The first residual is 30.0, meaning the first test item was about 30 price units higher than the model predicted. One score is not enough; residuals tell you where the model is weak.

Normal equation versus gradient descent solver choice

You do not need to hand-solve linear regression every day, but you should know the two ideas:

SolverWhat it meansWhen to care
normal equation / least squaressolve the best coefficients directlysmall classic regression, theory intuition
gradient descentimprove coefficients step by step by lowering losslarge data, neural networks, custom objectives

In daily sklearn work, call LinearRegression() first. Learn manual gradient descent to understand later neural networks, not because it is the default production implementation.

Polynomial complexity and regularization intuition

The script also tries:

PolynomialFeatures(degree=2)StandardScalerRidge(alpha=10)

This lets the model use interactions such as area * rooms, but Ridge adds a brake so the model does not bend too freely. In this synthetic run, polynomial Ridge is worse than the simple linear model, so the safer choice is the simpler one.

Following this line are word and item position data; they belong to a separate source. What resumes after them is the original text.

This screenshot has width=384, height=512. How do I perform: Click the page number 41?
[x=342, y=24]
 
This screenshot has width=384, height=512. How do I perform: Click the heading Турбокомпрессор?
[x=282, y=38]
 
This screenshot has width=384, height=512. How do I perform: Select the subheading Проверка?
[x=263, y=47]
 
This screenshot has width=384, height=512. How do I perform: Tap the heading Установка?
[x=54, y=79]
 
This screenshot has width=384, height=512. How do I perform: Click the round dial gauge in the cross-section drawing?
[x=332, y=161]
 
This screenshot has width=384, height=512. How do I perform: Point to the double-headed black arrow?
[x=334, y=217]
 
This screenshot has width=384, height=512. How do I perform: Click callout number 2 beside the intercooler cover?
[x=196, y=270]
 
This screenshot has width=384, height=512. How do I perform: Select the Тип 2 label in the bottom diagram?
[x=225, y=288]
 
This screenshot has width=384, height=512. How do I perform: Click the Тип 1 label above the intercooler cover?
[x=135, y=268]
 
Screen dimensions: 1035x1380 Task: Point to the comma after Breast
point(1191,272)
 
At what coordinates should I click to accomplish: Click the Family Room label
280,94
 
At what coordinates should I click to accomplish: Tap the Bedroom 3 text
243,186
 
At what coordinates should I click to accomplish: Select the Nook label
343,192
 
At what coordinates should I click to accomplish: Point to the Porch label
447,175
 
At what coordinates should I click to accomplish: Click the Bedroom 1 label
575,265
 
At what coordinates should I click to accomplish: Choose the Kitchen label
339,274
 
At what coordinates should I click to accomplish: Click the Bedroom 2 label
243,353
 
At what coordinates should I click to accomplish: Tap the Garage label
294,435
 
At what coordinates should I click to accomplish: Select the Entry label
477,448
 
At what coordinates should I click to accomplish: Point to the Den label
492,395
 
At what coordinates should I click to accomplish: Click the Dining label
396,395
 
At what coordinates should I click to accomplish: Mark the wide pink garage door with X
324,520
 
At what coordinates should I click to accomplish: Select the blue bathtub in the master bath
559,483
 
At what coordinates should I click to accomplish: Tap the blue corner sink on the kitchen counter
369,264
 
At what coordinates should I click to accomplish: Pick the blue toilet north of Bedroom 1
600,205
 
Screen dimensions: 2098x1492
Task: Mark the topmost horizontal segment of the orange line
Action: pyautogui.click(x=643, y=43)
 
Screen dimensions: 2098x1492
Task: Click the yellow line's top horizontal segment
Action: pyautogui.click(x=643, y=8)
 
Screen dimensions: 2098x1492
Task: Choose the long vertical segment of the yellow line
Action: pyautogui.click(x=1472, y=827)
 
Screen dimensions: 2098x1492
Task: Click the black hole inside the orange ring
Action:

Linear regression residual diagnostics

When a regression model looks good, still inspect residuals:

Residual patternMeaningNext action
random around zerolinear model may be enoughkeep baseline and document result
curve shaperelationship may be nonlineartry polynomial/features or another model
bigger spread at high valueserror grows with target sizetransform target or use robust metrics
a few huge missesoutliers or missing featuresreview rows and data quality

Keep this page’s proof of learning as a small evidence card:

Task
regression or classification problem with target definition
Model
linear/logistic/tree/ensemble/SVM configuration and train/test split
Metric
regression error, accuracy/F1, threshold curve, or confusion matrix
Failure Check
overfitting, underfitting, feature scaling, threshold choice, or class imbalance
Expected Output
model result plus error samples or residual review
SymptomFirst checkUsual fix
model only slightly beats baselineweak or wrong featuresadd useful columns, inspect correlations
great R² but bad individual casesresiduals hidden by average scoreprint largest residuals
coefficient signs feel wrongfeature leakage or correlated featuresreview columns and domain logic
polynomial model gets worseoverfitting or unstable scaleuse Ridge and compare on test data
metrics are confusingtarget unit unclearreport MAE/RMSE in business units
  1. Increase noise from 12 to 30 and rerun. What happens to RMSE and R²?
  2. Remove age from X. Does the error grow?
  3. Change Ridge(alpha=10.0) to alpha=0.1 and alpha=100.0.
  4. Save a short note with baseline RMSE, linear RMSE, best model, and one residual example.
Reference implementation and walkthrough
  1. More noise should increase RMSE and usually reduce R², because the target contains less predictable signal.
  2. If age carries useful information, removing it should increase error. If error barely changes, the feature may be weak or redundant with other columns.
  3. Smaller alpha means weaker regularization and coefficients can grow; larger alpha shrinks coefficients and can underfit.
  4. A useful note includes the naive baseline, each model’s metric, the chosen model, and one row with actual, predicted, and residual so the metric has a concrete meaning.

You are ready for the next model when you can explain:

  • why a baseline is needed before judging a regression model;
  • how coefficients, intercept, prediction, and residual connect;
  • why RMSE and MAE answer slightly different questions;
  • when polynomial features help and when they overfit;
  • why a simpler model can beat a more flexible one.